Start of DOCUMENT EXCERPT

Abstract

Dear Editor,
We read with great interest the article titled “Predictive Analysis of Cardiovascular Risk Among University Professionals.” The study is particularly compelling because it challenges the common assumption that the university is inherently a healthy workplace. Instead, it demonstrates that cardiovascular risk is unevenly distributed within the academic community itself. In their sample of 1,483 university workers, administrative personnel exhibited higher cardiovascular morbidity and mortality risk than faculty, with administrative personnel holding government contracts emerging as a particularly vulnerable group. The study also showed that lower levels of physical activity were more common among certain occupational groups, underscoring how work structure and professional role can shape health outcomes (Hernández-Martín et al., 2025).
These findings are highly relevant to the Philippine setting, where cardiovascular disease remains a major public health burden. The Philippine Statistics Authority data for 2023 show that ischemic heart disease is the leading cause of death, accounting for 100,848 deaths (19.0% of total deaths), while cerebrovascular diseases rank third with 53,577 deaths (10.1%; Presidential Communications Office, 2024). The World Health Organization (2022) likewise identifies cardiovascular diseases as the leading cause of mortality in the Philippines and highlights insufficient physical activity as a persistent population-level risk factor. In many Philippine universities, particularly in public institutions, administrative and support personnel often work under conditions characterized by prolonged sitting, repetitive tasks, tight schedules, and limited opportunities for movement. These realities mirror the structural patterns identified in the study and suggest that similar inequalities in cardiovascular risk may exist within local academic institutions.

End of DOCUMENT EXCERPT
Start of RECORD EXCERPTS

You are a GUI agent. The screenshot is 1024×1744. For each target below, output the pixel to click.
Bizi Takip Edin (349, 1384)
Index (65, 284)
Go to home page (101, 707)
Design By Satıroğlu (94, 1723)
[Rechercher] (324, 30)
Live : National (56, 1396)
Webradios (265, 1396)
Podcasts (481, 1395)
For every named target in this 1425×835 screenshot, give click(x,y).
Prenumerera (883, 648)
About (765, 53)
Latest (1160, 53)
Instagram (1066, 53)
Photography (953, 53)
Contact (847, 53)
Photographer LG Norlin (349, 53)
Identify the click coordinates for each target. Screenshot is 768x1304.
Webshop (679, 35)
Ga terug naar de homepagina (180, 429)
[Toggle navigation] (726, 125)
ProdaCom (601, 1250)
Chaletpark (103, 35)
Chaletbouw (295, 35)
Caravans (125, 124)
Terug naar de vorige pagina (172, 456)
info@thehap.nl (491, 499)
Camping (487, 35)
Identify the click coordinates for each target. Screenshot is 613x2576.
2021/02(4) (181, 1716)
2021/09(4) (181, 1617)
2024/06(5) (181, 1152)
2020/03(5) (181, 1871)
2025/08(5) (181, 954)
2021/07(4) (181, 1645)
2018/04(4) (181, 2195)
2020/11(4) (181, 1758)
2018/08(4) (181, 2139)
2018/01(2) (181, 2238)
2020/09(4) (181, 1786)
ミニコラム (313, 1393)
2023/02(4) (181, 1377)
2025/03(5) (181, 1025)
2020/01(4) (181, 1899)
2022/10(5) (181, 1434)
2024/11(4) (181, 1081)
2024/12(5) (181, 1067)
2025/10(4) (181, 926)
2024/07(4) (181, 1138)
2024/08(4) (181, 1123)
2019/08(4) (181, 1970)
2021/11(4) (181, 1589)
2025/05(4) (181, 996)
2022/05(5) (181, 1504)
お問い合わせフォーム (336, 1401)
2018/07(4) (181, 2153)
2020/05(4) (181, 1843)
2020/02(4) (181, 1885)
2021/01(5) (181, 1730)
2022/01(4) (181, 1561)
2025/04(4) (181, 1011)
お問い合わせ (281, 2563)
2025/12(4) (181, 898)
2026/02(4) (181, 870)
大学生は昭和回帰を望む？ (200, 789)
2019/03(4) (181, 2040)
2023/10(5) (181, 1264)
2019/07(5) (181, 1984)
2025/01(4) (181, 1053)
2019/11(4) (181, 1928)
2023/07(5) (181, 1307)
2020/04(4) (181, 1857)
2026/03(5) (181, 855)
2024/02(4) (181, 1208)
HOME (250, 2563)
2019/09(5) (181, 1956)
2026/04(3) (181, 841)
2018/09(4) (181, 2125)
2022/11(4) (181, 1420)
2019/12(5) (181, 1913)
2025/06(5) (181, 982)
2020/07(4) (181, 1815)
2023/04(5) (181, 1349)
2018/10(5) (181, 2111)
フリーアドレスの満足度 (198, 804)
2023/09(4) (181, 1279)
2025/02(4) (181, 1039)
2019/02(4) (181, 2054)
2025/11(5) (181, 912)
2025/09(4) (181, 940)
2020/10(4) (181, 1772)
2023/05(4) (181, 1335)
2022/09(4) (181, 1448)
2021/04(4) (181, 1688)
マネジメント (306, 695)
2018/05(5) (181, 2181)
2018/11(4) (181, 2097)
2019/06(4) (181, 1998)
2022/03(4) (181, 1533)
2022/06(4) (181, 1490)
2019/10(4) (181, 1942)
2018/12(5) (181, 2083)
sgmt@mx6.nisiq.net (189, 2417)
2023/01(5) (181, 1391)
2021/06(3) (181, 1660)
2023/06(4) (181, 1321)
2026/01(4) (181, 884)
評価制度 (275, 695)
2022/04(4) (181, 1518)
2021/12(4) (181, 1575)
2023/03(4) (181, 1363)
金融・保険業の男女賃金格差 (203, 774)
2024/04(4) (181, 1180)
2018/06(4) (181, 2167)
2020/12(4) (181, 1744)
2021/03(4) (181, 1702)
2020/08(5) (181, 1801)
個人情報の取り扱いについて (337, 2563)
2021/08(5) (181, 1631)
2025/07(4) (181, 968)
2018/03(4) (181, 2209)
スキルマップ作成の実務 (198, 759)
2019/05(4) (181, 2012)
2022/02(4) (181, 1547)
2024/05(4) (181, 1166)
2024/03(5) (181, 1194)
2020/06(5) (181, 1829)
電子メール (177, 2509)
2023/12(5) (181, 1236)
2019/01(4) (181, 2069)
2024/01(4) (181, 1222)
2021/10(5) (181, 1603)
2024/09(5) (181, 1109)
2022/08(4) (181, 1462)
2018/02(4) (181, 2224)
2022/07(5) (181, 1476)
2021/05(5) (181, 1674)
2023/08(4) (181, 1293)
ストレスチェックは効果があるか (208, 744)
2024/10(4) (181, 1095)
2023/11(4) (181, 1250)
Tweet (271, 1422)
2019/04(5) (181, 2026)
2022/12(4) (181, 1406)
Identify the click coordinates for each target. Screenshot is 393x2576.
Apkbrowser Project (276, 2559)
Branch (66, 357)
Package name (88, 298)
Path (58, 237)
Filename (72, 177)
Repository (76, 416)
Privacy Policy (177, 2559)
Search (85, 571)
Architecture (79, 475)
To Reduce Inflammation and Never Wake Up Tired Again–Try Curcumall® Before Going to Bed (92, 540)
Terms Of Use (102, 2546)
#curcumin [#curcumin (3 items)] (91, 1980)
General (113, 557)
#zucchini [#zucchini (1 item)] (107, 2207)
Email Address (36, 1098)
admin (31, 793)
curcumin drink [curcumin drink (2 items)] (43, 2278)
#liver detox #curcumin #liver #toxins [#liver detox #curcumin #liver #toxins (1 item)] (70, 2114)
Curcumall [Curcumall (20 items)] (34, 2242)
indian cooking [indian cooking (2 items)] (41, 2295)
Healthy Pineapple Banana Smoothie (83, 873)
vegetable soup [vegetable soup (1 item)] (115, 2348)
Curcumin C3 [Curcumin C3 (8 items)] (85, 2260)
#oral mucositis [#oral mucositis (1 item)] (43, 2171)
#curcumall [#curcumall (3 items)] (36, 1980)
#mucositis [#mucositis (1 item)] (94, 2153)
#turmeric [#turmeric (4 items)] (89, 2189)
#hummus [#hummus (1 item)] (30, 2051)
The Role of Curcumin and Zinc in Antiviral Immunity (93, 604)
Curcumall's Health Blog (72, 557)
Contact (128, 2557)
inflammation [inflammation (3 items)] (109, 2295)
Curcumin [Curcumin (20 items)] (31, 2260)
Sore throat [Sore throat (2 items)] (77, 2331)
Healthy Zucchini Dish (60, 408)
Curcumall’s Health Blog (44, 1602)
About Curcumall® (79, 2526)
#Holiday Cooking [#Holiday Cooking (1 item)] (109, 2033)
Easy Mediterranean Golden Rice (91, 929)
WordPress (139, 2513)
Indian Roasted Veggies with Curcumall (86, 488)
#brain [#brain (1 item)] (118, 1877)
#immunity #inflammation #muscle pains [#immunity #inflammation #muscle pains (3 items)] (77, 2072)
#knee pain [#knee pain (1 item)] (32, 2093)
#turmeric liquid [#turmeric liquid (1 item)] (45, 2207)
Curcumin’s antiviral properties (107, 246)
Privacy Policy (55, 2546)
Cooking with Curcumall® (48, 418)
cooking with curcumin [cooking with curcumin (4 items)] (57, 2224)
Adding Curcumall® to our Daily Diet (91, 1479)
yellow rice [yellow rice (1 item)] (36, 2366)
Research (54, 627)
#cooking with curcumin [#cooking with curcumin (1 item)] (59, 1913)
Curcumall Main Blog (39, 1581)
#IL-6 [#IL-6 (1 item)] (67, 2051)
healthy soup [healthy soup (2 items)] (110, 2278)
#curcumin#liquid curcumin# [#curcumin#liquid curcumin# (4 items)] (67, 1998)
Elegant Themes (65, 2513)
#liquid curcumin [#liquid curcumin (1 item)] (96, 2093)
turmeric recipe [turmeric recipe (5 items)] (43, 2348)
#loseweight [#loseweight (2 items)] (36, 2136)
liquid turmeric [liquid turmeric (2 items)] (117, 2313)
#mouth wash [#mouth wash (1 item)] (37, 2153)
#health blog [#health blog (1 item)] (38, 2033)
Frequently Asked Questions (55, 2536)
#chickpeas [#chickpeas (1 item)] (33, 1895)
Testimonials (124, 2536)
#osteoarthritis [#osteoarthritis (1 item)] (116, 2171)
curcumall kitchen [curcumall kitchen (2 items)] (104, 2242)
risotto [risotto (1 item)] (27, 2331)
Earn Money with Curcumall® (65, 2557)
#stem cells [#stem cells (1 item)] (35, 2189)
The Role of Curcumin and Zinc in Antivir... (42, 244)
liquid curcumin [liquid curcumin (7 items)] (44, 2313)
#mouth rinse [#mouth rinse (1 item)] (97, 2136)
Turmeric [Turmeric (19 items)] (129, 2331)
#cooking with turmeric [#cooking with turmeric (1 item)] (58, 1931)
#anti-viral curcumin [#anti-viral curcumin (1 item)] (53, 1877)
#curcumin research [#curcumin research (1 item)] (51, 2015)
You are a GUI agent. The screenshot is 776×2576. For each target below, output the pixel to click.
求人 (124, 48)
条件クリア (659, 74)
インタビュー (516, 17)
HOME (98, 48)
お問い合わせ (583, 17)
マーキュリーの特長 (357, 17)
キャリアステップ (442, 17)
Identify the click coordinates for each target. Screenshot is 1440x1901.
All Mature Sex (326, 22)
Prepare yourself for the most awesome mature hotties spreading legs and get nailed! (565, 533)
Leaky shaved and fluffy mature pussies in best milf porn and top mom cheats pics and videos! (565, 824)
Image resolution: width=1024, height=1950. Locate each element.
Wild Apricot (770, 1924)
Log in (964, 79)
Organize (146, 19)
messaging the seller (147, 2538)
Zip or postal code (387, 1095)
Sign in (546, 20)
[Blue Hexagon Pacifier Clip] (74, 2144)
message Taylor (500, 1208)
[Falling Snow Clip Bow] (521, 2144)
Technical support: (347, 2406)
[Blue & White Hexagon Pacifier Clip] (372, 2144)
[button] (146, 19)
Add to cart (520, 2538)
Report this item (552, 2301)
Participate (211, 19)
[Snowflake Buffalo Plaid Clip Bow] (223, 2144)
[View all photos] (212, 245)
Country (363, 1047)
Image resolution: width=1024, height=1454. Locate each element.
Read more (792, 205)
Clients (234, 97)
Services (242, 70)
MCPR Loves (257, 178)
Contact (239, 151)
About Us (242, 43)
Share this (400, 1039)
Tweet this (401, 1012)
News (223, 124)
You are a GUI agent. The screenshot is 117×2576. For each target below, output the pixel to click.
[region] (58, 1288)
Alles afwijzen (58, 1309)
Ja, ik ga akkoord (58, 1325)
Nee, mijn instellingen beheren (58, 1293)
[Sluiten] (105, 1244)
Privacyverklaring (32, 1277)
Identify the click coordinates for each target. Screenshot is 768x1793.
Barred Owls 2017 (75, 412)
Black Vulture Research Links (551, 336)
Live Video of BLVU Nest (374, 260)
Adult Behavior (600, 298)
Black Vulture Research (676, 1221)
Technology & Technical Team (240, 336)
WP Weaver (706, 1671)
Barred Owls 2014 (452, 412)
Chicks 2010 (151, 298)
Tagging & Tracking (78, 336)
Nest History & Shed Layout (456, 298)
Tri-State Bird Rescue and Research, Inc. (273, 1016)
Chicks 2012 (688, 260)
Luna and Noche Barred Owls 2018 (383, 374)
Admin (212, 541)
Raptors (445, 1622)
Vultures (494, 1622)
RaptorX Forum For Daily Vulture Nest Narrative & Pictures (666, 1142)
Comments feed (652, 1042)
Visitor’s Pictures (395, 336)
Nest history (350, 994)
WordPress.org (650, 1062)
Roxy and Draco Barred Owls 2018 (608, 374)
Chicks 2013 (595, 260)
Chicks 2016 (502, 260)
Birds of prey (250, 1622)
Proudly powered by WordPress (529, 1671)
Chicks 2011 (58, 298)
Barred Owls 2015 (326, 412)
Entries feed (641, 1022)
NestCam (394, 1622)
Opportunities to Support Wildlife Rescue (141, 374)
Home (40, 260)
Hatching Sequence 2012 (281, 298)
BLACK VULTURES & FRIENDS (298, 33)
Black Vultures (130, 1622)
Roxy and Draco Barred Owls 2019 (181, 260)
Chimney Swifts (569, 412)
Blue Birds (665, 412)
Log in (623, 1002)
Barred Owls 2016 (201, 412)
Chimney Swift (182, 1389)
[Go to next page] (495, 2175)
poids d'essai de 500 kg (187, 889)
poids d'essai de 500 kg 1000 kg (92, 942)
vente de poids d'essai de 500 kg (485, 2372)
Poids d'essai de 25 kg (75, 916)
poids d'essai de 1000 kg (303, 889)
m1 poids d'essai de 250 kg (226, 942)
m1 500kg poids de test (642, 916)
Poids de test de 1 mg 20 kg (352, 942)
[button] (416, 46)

End of RECORD EXCERPTS

## WHAT NEEDS TO BE DONE
In the letter to the editor above, list every working condition it names for administrative and support personnel in many Philippine universities.

## ANSWER TO THIS TASK
- Prolonged sitting
- Repetitive tasks
- Tight schedules
- Limited opportunities for movement